### DATA SUPPLIED
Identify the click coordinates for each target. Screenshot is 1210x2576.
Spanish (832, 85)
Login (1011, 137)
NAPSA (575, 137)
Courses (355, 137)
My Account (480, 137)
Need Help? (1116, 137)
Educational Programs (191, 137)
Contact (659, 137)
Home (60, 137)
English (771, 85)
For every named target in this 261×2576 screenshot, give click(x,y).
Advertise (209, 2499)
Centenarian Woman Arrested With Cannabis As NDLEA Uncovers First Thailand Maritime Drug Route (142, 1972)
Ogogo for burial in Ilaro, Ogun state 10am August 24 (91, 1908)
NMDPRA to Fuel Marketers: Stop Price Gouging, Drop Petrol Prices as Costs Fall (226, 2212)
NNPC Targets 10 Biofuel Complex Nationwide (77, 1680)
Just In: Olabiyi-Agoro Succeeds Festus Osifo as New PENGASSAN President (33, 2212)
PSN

### ASSIGNED TASK
Copy every line of the entries above in which "click" occurs.

### THE COMPLETED TASK
Identify the click coordinates for each target. Screenshot is 1210x2576.
For every named target in this 261×2576 screenshot, give click(x,y).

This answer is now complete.